> _Given data_

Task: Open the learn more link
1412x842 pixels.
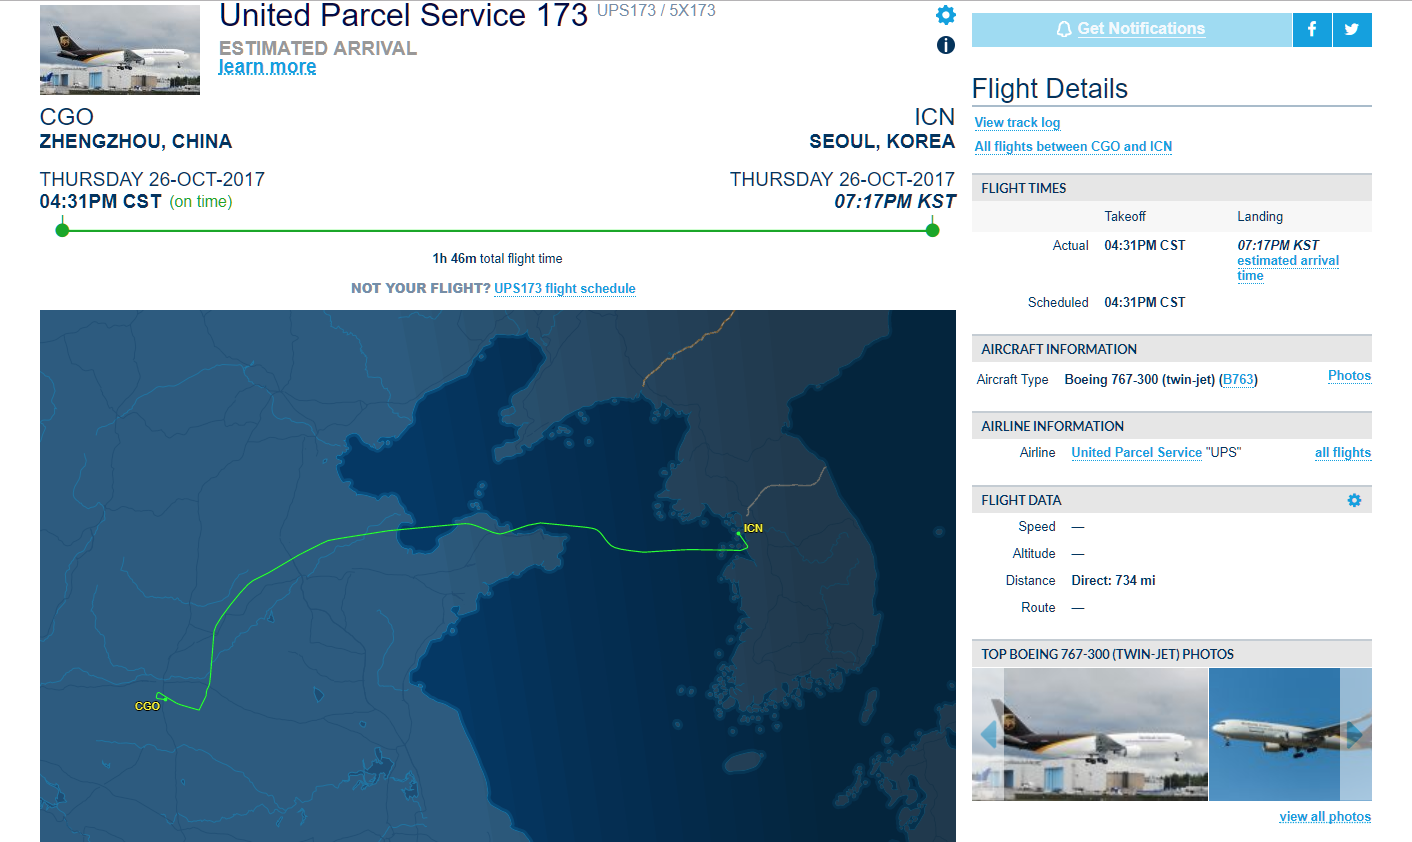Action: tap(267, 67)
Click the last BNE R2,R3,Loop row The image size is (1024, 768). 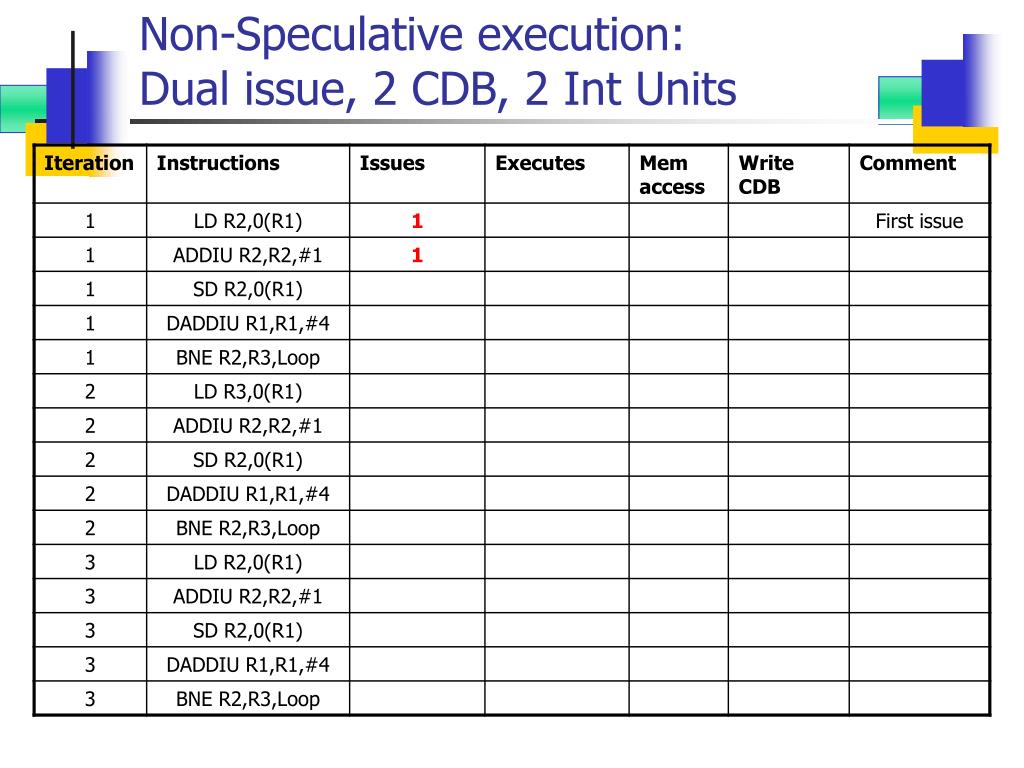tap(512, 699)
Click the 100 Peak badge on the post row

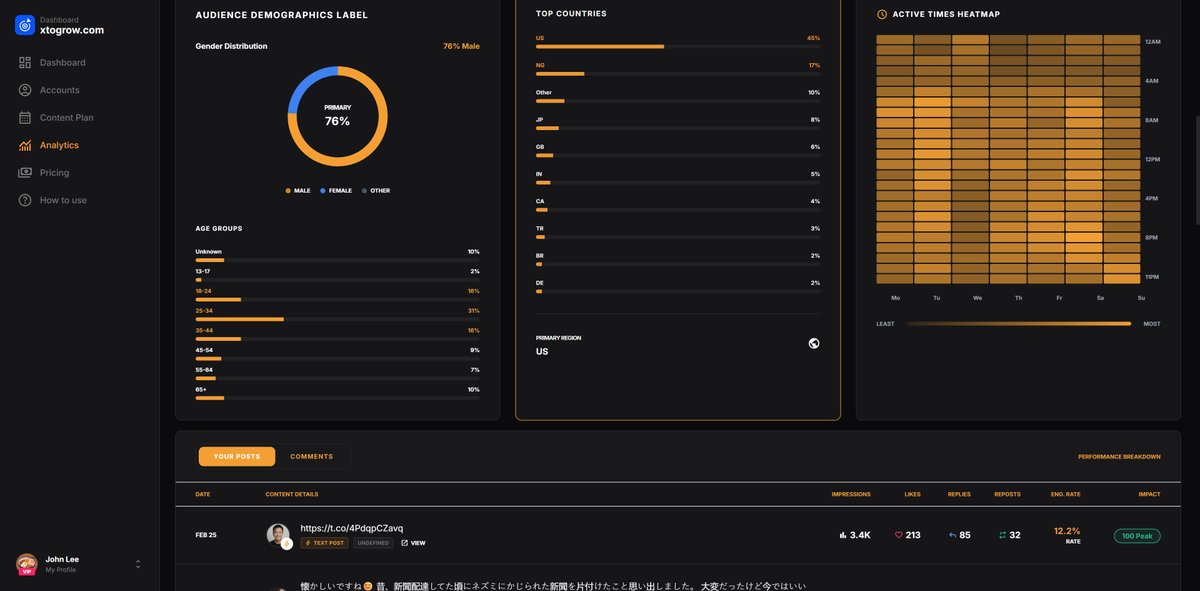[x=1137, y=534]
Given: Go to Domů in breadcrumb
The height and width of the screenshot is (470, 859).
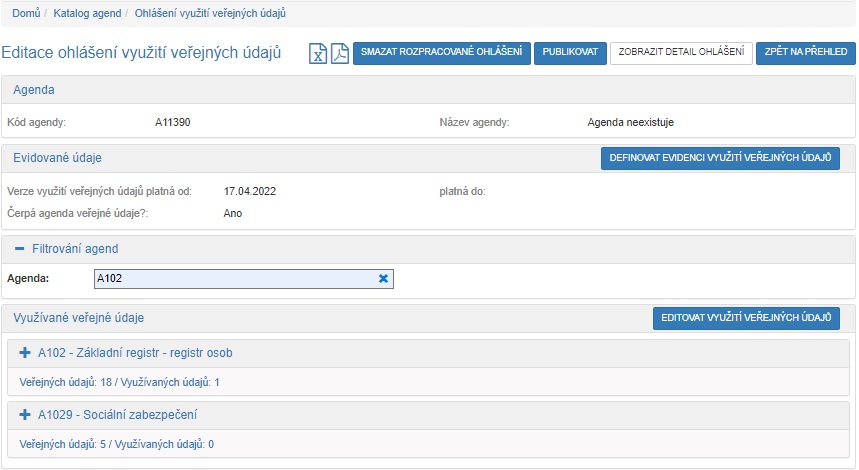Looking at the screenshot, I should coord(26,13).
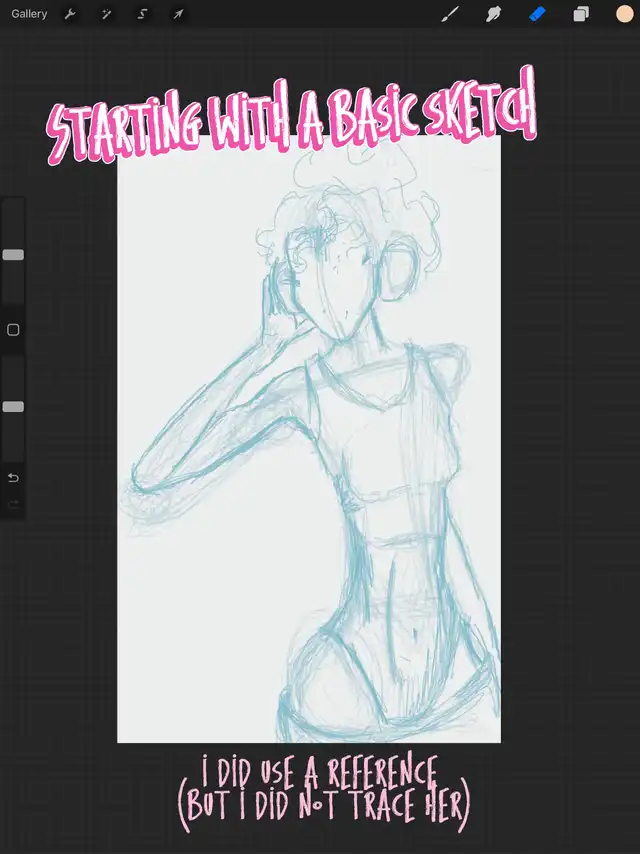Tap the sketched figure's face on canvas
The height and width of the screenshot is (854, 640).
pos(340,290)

> _Task to carry out_
Begin with the line that contains "Given: Go to Domů in breadcrumb" and copy every line through the end of the listing, exactly as written, both ends included. Pictures are not part of the copy.

> _Problem solution_
Given: Go to Domů in breadcrumb
The height and width of the screenshot is (470, 859).
Looking at the screenshot, I should coord(26,13).
Tap the sketched figure's face on canvas
The height and width of the screenshot is (854, 640).
pos(340,290)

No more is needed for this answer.